While swine flu is still spreading, the mass hysteria and the whining of the media seems to be settling. People seem to have come to terms with the following facts:
1.       1)It is an infection caused by a variant (H1N1) of the Influenza A virus, that regularly causes seasonal flu in India and elsewhere
2.       2)It spreads from one person to another through droplets of saliva shed while speaking, sneazing or coughing, or by touching contaminated surfaces.
3.       3)The symptoms of this infection are similar to those of ordinary flu: running nose, cough, fever, body aches, and rarely breathlessness. You can’t distinguish the 2 by symptoms alone.
4.       4)The risk to life with either of the 2 infections is very small; around 99.9 % of those infected recover on their own, even without any special medicines like Tamiflu. Local figures show that of 700 people tested at SGPGI, 80 had swine flu, almost all of whomhave recoverd and none have died.
Who then benefited from the mass hysteria that was created a month or 2 ago?
First, it was the media ofcourse.

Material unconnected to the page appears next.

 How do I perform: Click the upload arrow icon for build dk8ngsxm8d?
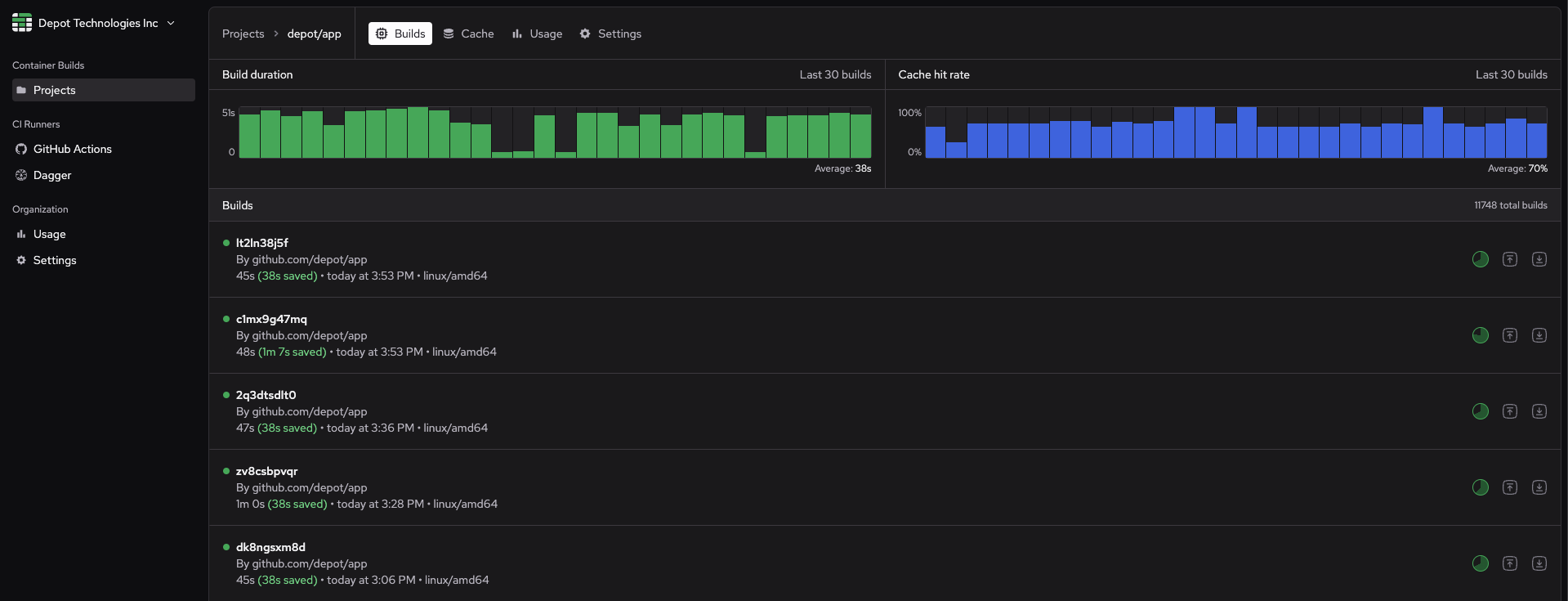pyautogui.click(x=1509, y=563)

They had something new to blare, and the more the viewers could be frightened, the viewing of their channels and the TRP went up.

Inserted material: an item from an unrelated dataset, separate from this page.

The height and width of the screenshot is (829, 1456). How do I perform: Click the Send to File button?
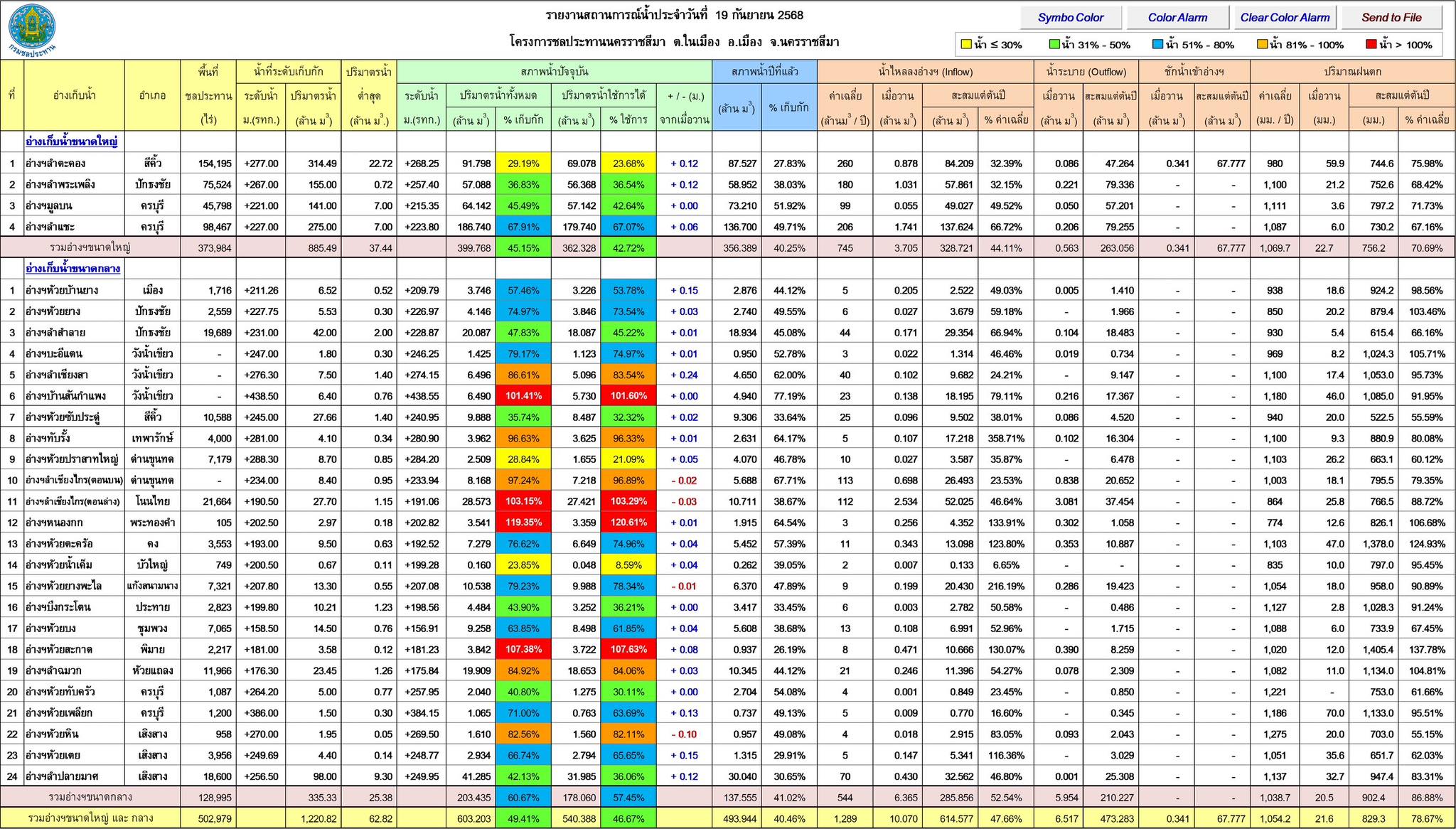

Second, the mask manufacturers and retail shops selling them. Mask-makers vyed with one another to get their brands endorsed as the exclusive preventive mantra. Retailers hoarded and sold masks at exorbitant prices while gulible well-meaning citizen coughed up large amounts to buy them.
Crowded and unprepared government hospitals and unaccustomed CMOs had their fleeting moments of glory when the rich and the powerful  knocked (or banged) on their doors for Swine flu tests or doses of the “magic drug” Tamiflu.
 Private hospitals and labs, which were anxiously waiting and parleying with the government, have now started beaming from ear to ear.  Panic is driving the rich to their doors for the test priced at Rs 10,000/- . “What is the value of money before life?”  is what they will tell their rich clients before fleecing them.
The pharmaceutical cmpanies probably got a raw deal; their Tamiflu was not allowed to be sold at retail shops. Their stock prices did not rocket this time the way they did during the last Avian flu epidemic. Why was the government so unkind to only them? 
And those who benefited most were companies manufacturing the diagnostic kits for swine flu. Two USA based companies, Invitrogen and Allied Biosystems, quietly made huge profits as panickstricken governments of developing countries mopped up their kits. In fact, USA with 16% of its GDP going to health, did not undertake such widespread testing for swine flu as we did with our meagre 2%. Our recent national frenzy with swine flu is helping companies come out of the economic recession.
As published in HT City ( Hindustan Times) dated 30 august , 2009.